Description of the task =
Format the lines of the entries below as a numbered list, skipping blank lines. Leave the pictures out of your answer.

Data on locating visible targets =

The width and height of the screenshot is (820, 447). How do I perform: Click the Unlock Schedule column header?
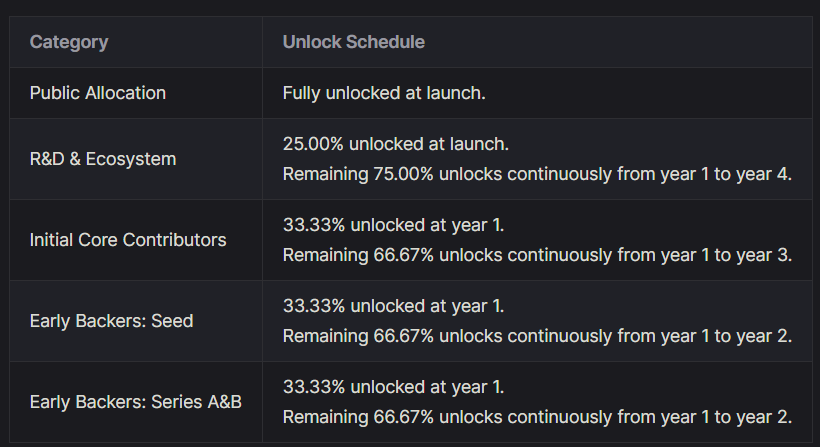(x=354, y=42)
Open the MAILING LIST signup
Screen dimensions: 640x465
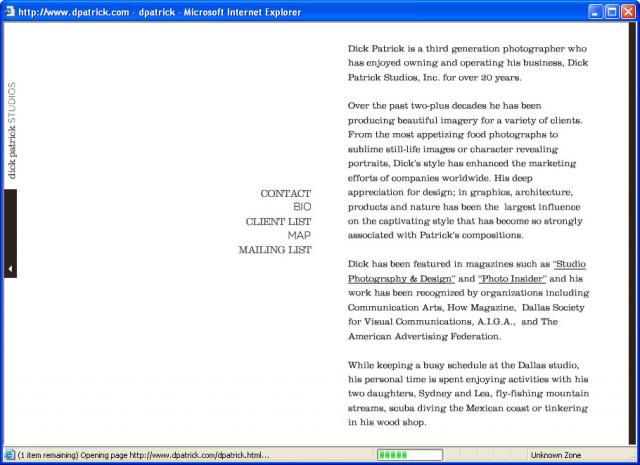click(x=274, y=250)
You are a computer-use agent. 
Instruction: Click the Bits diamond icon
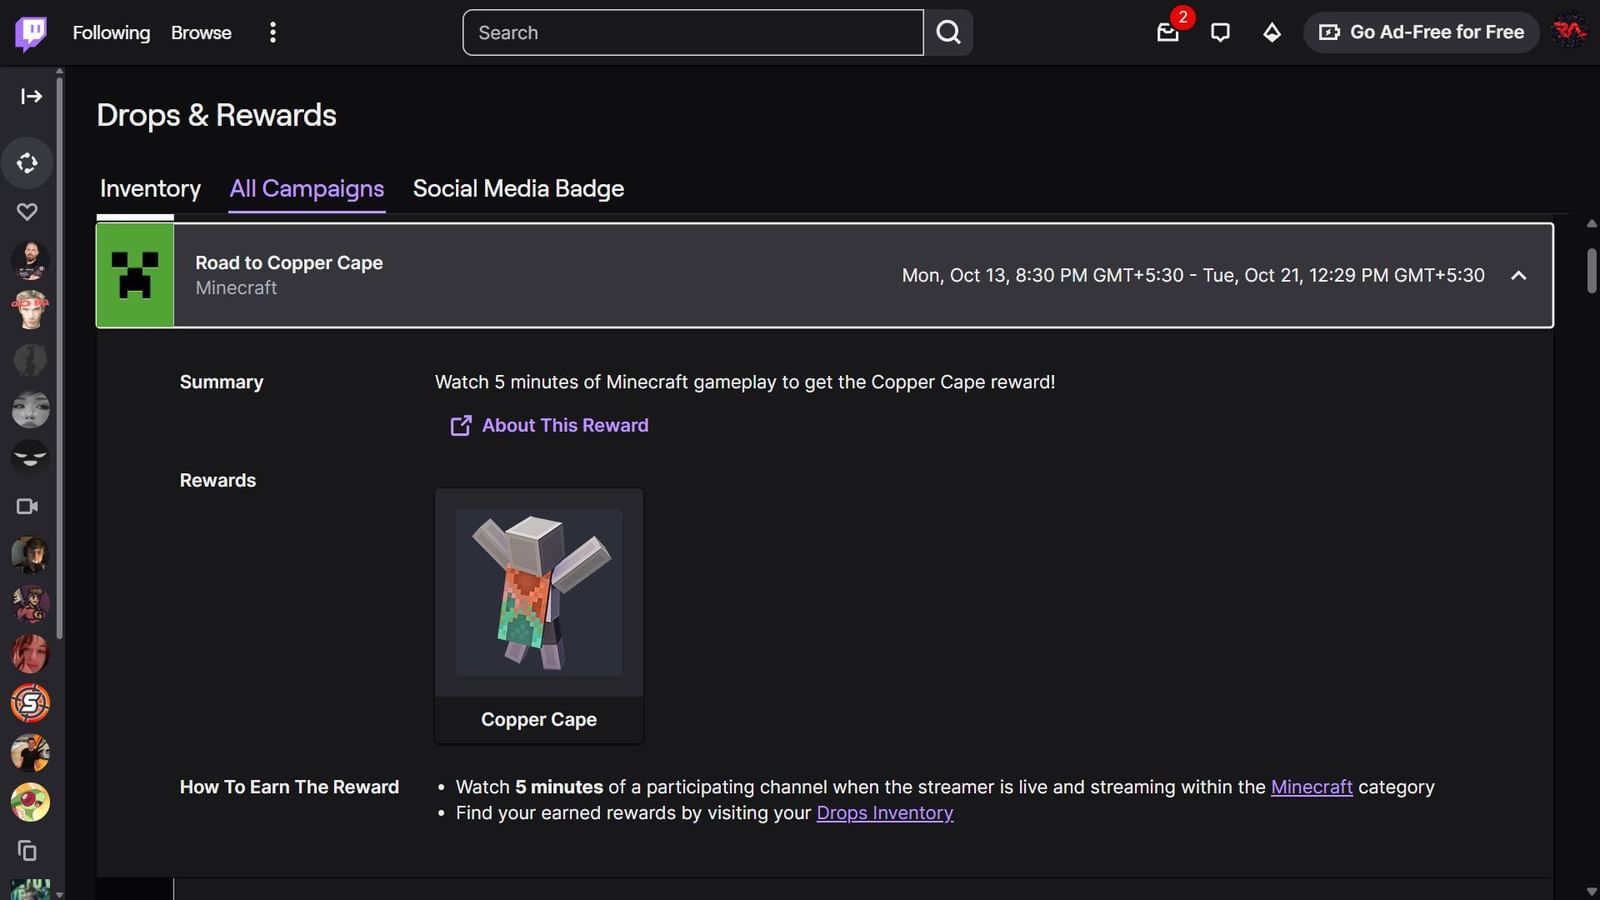click(1272, 33)
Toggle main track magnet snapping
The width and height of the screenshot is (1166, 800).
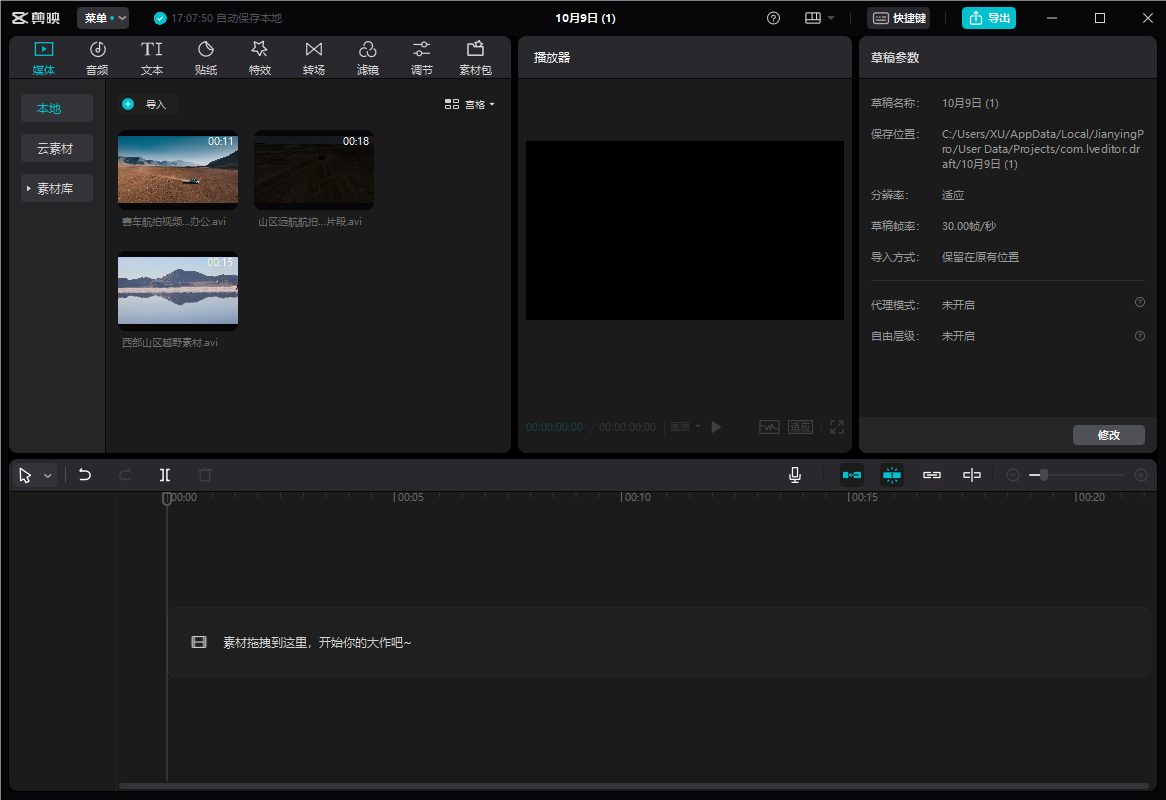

Exercise answer =
1. The width and height of the screenshot is (820, 447). How do I perform: Click the Unlock Schedule column header?
2. (x=354, y=42)
3. Open the MAILING LIST signup
4. Screen dimensions: 640x465
5. click(x=274, y=250)
6. You are a computer-use agent. 
7. Instruction: Click the Bits diamond icon
8. click(1272, 33)
9. Toggle main track magnet snapping
10. The width and height of the screenshot is (1166, 800).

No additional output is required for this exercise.